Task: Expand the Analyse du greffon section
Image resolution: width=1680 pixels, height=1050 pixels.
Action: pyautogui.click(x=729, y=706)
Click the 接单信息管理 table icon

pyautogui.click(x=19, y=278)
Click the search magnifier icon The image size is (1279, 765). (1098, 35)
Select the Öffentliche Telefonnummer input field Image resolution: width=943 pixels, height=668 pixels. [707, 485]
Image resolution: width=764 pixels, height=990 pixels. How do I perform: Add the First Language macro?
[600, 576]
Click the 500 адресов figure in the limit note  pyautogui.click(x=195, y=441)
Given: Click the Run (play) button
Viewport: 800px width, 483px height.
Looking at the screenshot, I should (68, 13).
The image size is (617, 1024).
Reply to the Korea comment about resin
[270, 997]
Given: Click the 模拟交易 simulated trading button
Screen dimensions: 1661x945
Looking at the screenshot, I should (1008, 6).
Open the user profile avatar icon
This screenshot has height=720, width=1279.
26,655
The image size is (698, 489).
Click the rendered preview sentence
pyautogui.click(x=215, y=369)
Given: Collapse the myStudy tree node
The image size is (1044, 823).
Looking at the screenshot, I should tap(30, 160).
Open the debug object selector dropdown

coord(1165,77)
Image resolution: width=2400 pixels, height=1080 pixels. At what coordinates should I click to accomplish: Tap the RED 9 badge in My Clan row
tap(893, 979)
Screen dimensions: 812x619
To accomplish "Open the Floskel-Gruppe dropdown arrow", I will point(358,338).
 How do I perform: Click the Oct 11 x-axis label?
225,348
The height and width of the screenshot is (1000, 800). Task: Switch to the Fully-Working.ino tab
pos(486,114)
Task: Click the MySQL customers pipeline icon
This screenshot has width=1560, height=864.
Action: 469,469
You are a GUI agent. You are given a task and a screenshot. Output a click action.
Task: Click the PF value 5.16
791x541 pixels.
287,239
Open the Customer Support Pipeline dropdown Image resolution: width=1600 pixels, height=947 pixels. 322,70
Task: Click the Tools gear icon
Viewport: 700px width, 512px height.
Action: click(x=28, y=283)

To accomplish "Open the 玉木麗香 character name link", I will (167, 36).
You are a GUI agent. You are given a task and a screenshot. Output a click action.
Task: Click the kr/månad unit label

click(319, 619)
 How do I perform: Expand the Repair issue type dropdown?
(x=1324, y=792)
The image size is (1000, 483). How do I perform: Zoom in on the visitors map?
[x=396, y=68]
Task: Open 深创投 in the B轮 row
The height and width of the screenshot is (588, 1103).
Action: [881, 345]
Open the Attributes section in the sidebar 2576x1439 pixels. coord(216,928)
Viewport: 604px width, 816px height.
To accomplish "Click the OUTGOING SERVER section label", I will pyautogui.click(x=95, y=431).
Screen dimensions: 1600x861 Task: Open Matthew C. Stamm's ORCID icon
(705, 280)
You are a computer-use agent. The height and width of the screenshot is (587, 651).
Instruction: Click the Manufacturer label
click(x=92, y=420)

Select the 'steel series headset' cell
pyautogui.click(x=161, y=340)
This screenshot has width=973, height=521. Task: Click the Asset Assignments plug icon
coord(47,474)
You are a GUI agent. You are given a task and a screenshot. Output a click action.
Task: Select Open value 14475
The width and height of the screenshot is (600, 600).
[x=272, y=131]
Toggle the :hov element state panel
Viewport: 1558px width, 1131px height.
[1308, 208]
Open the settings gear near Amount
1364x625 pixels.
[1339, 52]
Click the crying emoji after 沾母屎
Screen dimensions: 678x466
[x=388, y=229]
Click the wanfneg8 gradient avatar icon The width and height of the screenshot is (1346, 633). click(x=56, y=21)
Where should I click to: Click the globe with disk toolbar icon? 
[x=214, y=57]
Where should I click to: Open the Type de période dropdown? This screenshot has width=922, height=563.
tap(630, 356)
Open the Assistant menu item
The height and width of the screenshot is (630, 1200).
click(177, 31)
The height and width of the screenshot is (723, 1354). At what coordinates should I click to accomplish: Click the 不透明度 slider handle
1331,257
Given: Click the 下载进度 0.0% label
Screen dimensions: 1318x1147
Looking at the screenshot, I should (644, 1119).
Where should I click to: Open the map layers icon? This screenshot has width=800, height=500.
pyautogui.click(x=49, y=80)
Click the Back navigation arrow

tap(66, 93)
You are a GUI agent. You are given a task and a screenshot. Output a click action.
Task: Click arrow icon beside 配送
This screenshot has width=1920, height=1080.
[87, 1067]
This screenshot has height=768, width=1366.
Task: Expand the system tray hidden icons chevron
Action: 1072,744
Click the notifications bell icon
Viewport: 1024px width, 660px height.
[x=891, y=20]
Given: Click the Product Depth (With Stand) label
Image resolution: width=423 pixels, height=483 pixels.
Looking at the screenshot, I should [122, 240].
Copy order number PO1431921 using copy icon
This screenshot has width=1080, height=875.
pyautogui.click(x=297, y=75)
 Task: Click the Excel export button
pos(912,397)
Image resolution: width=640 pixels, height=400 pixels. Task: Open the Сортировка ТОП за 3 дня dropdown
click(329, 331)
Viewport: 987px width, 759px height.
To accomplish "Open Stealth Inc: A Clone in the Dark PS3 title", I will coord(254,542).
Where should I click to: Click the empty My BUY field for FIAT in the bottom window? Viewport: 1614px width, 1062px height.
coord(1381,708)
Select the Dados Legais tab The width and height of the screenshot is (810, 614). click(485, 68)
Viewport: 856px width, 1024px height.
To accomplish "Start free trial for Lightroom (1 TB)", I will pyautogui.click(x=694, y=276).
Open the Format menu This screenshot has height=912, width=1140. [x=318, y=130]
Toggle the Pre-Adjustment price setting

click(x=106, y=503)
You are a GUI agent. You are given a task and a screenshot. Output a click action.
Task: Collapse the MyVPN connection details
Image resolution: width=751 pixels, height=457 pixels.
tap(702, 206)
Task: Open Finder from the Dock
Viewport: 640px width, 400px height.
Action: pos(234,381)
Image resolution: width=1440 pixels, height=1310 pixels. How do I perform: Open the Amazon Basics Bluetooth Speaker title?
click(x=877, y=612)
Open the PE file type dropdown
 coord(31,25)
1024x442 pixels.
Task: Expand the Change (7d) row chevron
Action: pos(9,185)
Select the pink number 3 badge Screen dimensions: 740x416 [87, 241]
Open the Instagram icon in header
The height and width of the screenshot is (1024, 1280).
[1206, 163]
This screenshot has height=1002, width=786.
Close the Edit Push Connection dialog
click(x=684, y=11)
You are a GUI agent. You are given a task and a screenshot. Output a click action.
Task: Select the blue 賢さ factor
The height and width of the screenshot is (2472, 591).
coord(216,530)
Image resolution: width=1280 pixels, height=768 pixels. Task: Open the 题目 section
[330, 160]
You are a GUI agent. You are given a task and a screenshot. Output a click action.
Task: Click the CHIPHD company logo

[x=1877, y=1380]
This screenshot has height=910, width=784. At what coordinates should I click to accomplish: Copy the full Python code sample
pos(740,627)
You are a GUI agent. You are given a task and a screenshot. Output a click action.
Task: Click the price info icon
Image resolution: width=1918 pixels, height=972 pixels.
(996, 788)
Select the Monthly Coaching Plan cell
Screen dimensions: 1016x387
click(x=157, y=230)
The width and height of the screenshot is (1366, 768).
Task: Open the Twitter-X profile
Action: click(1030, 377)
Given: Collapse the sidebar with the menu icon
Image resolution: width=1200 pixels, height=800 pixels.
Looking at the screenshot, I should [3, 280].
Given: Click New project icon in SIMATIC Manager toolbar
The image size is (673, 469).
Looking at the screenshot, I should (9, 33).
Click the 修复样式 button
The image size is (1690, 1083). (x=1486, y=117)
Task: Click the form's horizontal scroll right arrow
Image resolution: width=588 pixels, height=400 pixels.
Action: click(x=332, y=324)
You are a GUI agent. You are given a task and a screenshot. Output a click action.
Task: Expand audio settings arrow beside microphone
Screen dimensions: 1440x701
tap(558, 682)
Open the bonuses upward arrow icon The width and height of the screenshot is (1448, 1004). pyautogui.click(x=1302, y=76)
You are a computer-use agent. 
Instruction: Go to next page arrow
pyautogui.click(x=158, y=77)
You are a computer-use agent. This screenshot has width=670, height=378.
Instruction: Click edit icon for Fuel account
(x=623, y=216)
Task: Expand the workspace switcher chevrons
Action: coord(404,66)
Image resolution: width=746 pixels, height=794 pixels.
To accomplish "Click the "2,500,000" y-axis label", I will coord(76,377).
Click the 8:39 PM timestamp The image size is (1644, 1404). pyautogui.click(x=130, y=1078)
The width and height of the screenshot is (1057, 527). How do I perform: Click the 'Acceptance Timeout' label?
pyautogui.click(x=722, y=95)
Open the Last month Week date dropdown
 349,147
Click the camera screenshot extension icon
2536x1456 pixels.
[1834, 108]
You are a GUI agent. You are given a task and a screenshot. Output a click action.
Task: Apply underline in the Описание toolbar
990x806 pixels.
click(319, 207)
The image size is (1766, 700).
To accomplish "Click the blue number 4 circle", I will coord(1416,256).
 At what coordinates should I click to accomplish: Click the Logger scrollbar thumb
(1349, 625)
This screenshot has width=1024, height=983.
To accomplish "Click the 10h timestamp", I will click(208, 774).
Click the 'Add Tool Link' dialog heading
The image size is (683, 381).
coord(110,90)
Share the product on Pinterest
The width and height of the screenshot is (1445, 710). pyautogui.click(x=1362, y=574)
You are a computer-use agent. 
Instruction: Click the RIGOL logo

- - - -

* Your instructions: Please format the entries as a JSON list of strings, one string per line and with blank lines left out. Begin at the first line of the entries and stop after the line that contains "Select the Öffentliche".

* The result:
[
  "Task: Expand the Analyse du greffon section",
  "Image resolution: width=1680 pixels, height=1050 pixels.",
  "Action: pyautogui.click(x=729, y=706)",
  "Click the 接单信息管理 table icon",
  "pyautogui.click(x=19, y=278)",
  "Click the search magnifier icon The image size is (1279, 765). (1098, 35)",
  "Select the Öffentliche Telefonnummer input field Image resolution: width=943 pixels, height=668 pixels. [707, 485]"
]